Aloha's baby woke constantly every night till he was 8 months and only then did cc work. So there may be hope. In the meantime, ALL my commiserations.

codswallop · 23/11/2003 16:15

IME they never sleep through reliblay till in a bed - the job at the store is yours - early start tho!

Forestfly · 23/11/2003 16:23

What does ime mean? I keep seeing abbreviations that i don't understand, |I know all the basic ones!

katierocket · 23/11/2003 16:26

lamin - much commiserations and lots of understanding from me. First time my DS slept through he was 8 months and even then he still would wake up at least 4 nights out of 7. I think some children are naturally lighter sleepers, more active etc.
we tried everything too - soothing music, black out blinds, lavender oil, everything and anything that we thought might help.
he's now 2 and much, much better but still not the best sleeper in the world and always up at 6 if not earlier.
the only thing that does seem to help is habit, so same thing at bedtime every night.
anyway, it will get better, promise but I really understand how tiring and depressing it can get.

katierocket · 23/11/2003 16:26

IME= in my experience

katierocket · 23/11/2003 16:28

oh we tried controlled . It would work but then 2 weeks later or whatever he's start waking up again or he's get ill and it would disrupt it and we'd be back to square one.

katierocket · 23/11/2003 16:28

oh we tried controlled crying. It would work but then 2 weeks later or whatever he's start waking up again or he's get ill and it would disrupt it and we'd be back to square one.

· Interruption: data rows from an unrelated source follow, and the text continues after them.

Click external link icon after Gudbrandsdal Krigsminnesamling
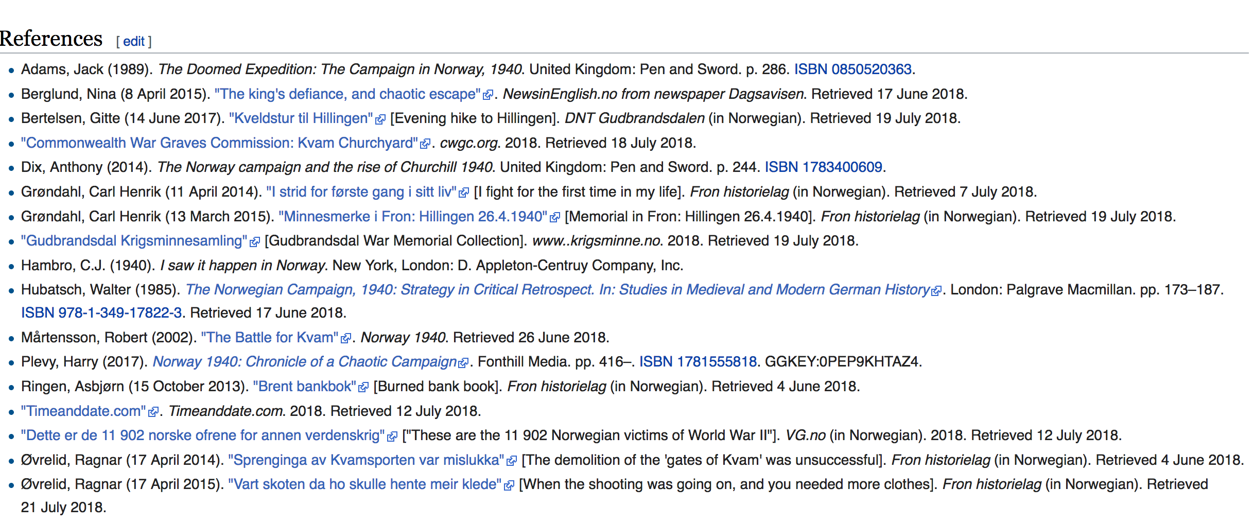Screen dimensions: 1254x523 (x=255, y=242)
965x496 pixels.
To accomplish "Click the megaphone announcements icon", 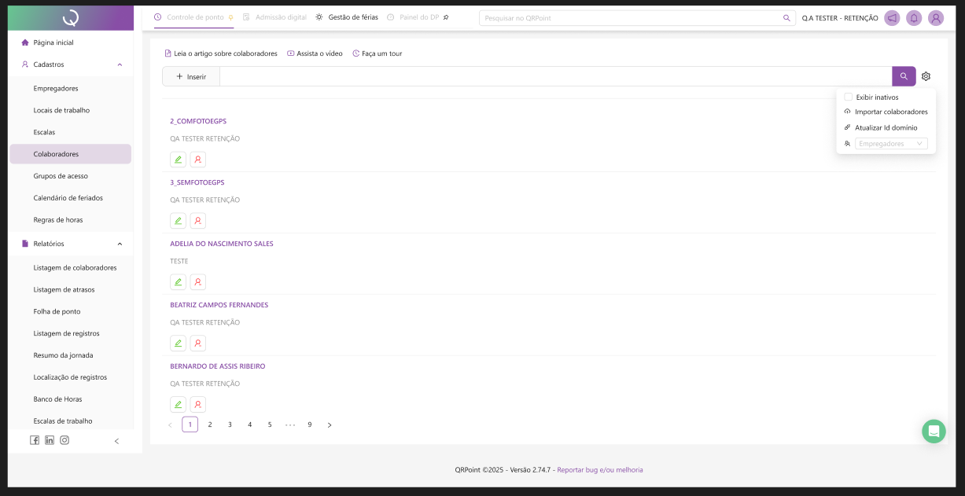I will click(892, 18).
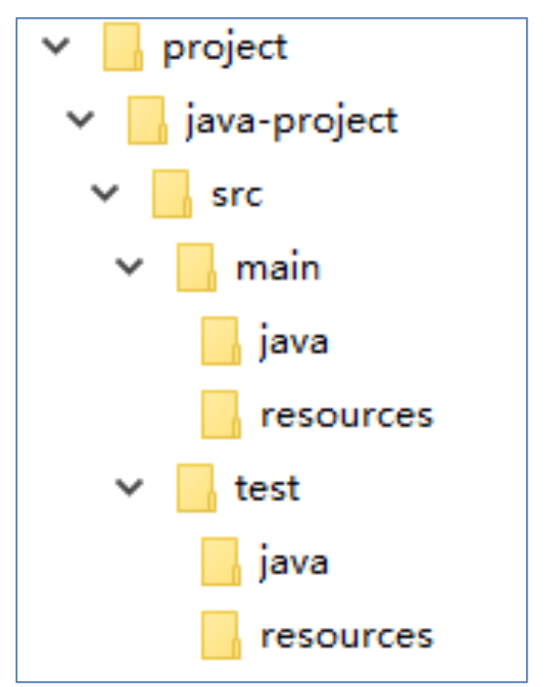556x687 pixels.
Task: Select resources label under test
Action: pos(347,637)
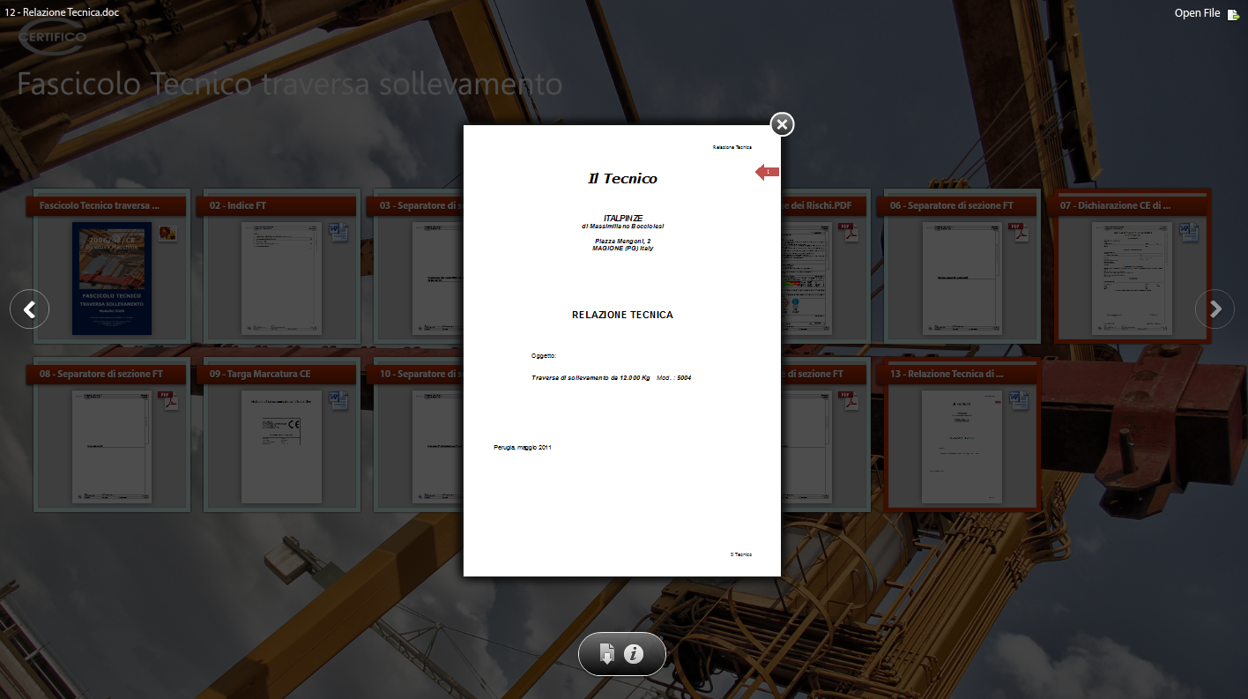Click PDF icon on 08 - Separatore card

168,401
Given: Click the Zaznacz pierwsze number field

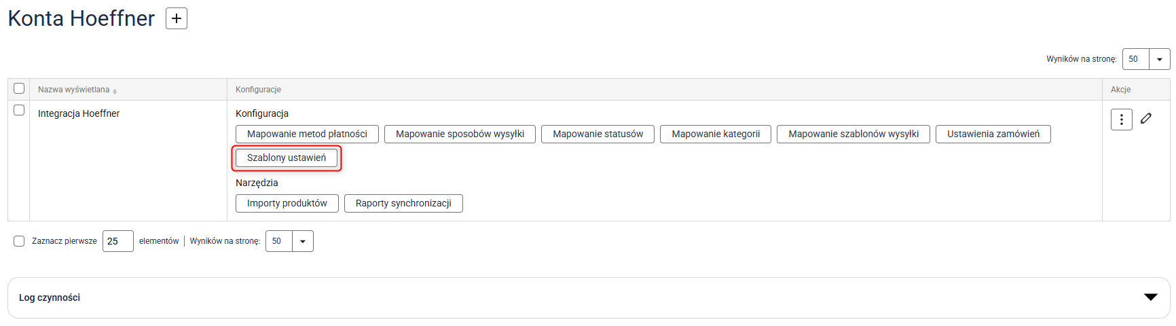Looking at the screenshot, I should click(x=117, y=241).
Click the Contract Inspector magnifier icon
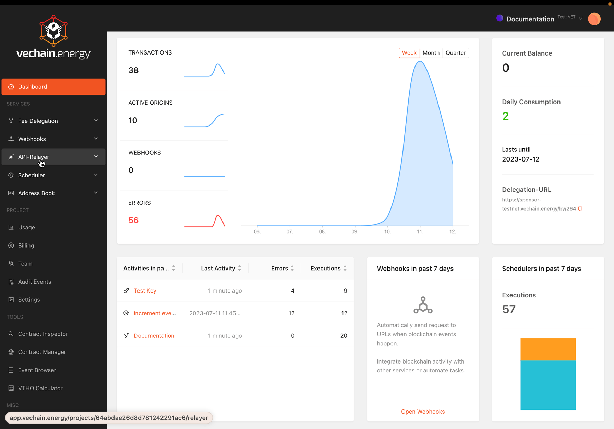 pos(11,334)
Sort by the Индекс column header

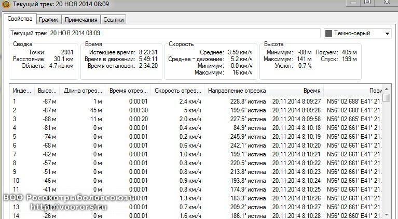[x=22, y=91]
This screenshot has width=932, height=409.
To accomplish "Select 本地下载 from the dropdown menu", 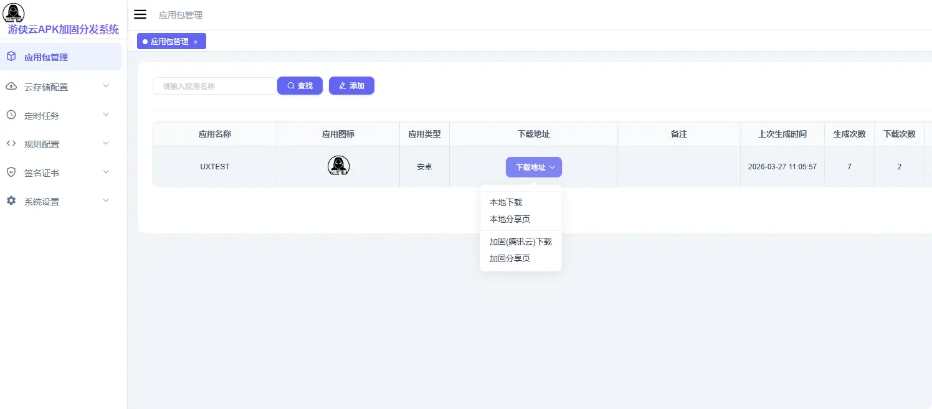I will [x=506, y=202].
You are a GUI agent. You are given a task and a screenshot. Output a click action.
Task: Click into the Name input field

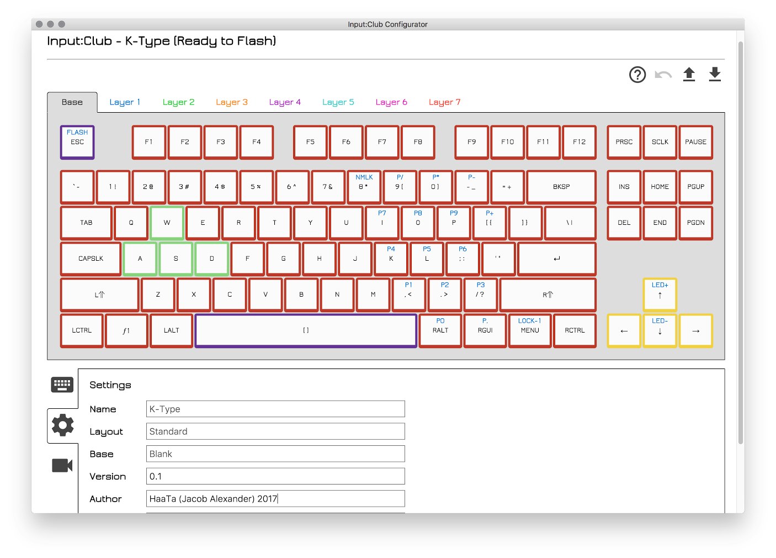(x=275, y=409)
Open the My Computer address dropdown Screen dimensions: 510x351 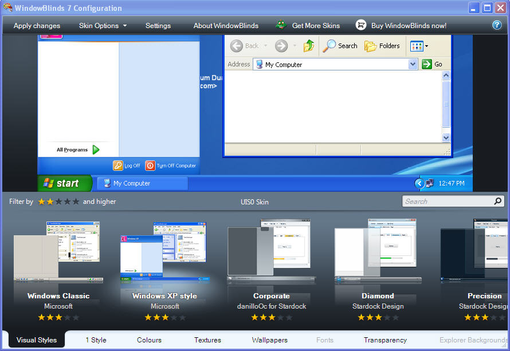tap(413, 64)
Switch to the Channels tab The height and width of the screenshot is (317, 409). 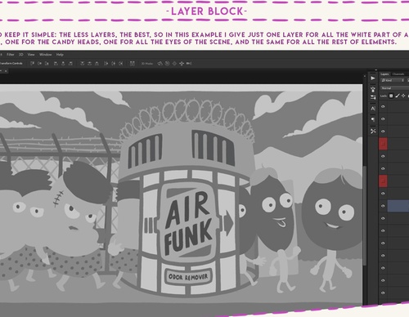pos(398,74)
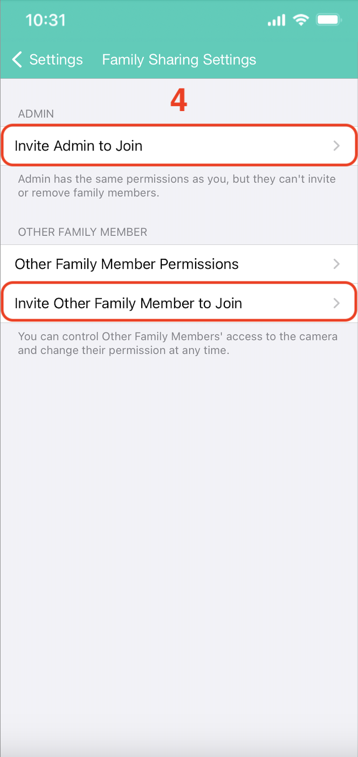Click the chevron on Invite Admin row

(x=336, y=146)
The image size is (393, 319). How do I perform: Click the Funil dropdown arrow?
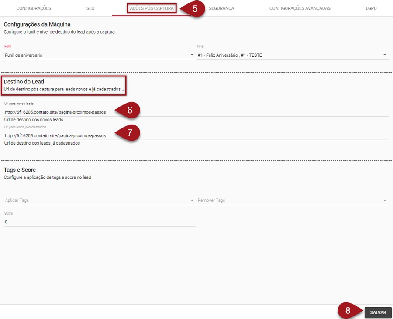(x=192, y=55)
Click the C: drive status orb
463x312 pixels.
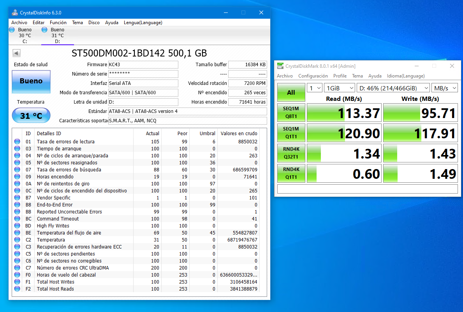[12, 30]
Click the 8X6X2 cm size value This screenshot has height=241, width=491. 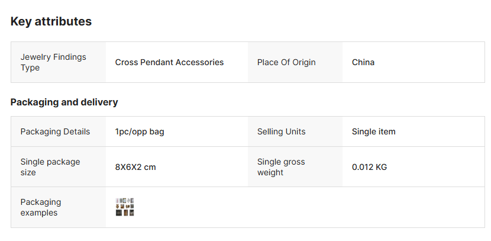tap(135, 167)
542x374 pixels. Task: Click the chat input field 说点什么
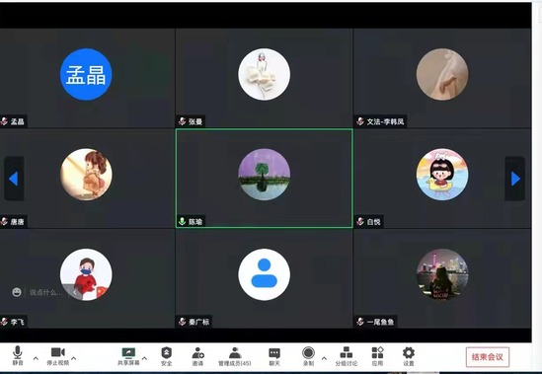(45, 292)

Forestfly · 23/11/2003 16:28

Thanks Katie

codswallop · 23/11/2003 18:09

Katie - funny s my ds3 has only just started sleeping thorugh at 8 months - except for when he has a cold as he sems to have all the time.

The other two were far better - think they are just born that way

katierocket · 23/11/2003 18:20

coddy - the fact that the other two were much better gives me hope for any others I might have! seriously though - I really believe that much of it is to do with personality. adults are different in their sleeping patterns/habits so why not children?

aloha · 24/11/2003 11:05

It's so horrible it has actually put us off having another child - love ds to shreds but the idea of 'losing' nearly a year of our lives to feeling perpetually ill, exhausted and emotionally drained is just horrific. How did others get over that feeling?